Sonic Grade: D to C+

Not long ago [2014 or so] we pulled out the three copies we had in our leftover stock of DCC vinyl and gave them a spin. They weren’t awful, but they weren’t very good either. They sounded like most Heavy Vinyl we’ve played over the years: airless, blurry, smeary, two-dimensional, dull and opaque.

Not surprisingly (to us anyway) one copy was quite a bit better than the other two. I would say that the sound of the three copies would plot on a curve from about a D to maybe a C+, so let’s figure the average would be around a C- or so.

I’d be surprised if the DCC Gold CD didn’t sound better. More often than not it does. (Kevin Gray’s lousy cutting system would not be involved and that is almost a guarantee that the sound would improve markedly.)

The no-longer-surprising thing about our Hot Stamper pressings of Pet Sounds is how completely they trounce the DCC LP. Folks, it’s really no contest.
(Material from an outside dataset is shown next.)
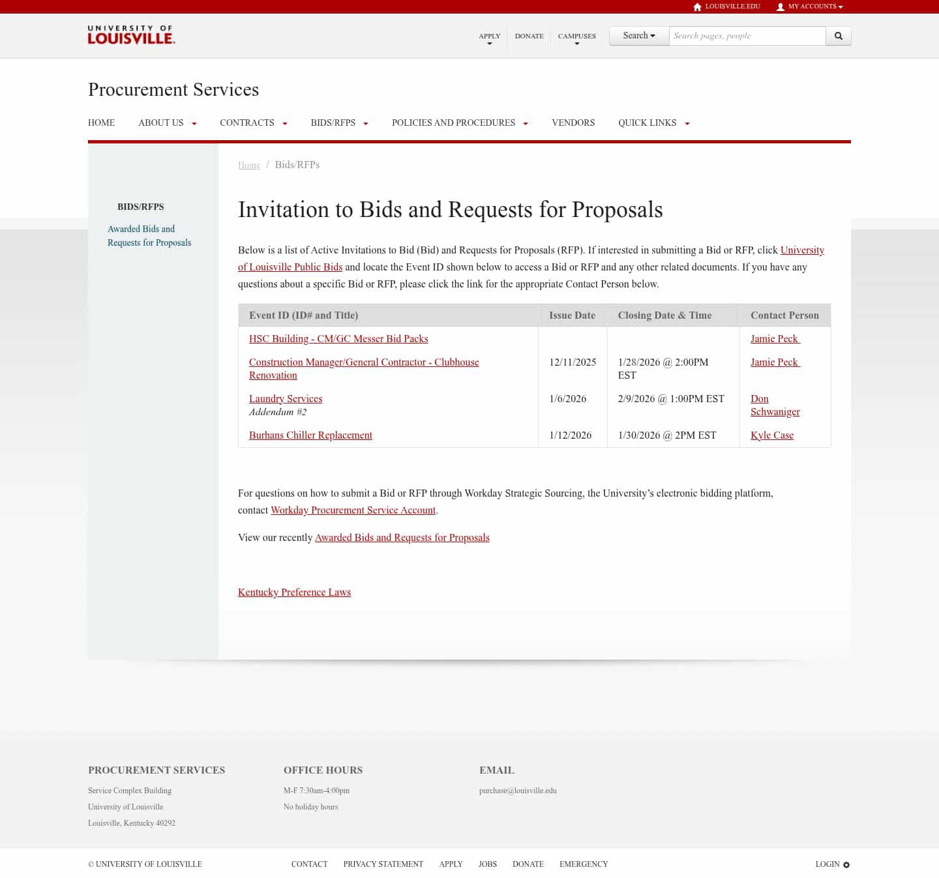Click the home icon beside LOUISVILLE.EDU

tap(696, 7)
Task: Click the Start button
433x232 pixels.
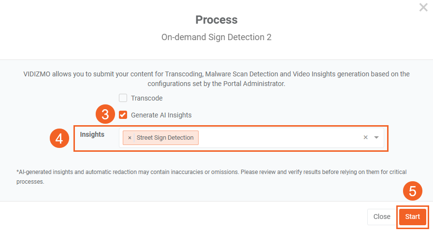Action: pyautogui.click(x=412, y=217)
Yes, the DCC is tonally balanced and can sound decent enough, but it can’t compete with the best “mystery” pressings that we sell. It’s missing too much of the presence, intimacy, immediacy and transparency that we’ve discovered on the better Capitol pressings.

As is the case with practically every record pressed on Heavy Vinyl over the last twenty years, there is a suffocating loss of ambience throughout, a pronounced sterility to the sound. Modern remastered records just do not BREATHE like the real thing. Good EQ or Bad EQ, they all suffer to one degree or another from a bad case of audio enervation. Where is the life of the music? You can try turning up the volume on these remastered LPs all you want; they simply refuse to come to life.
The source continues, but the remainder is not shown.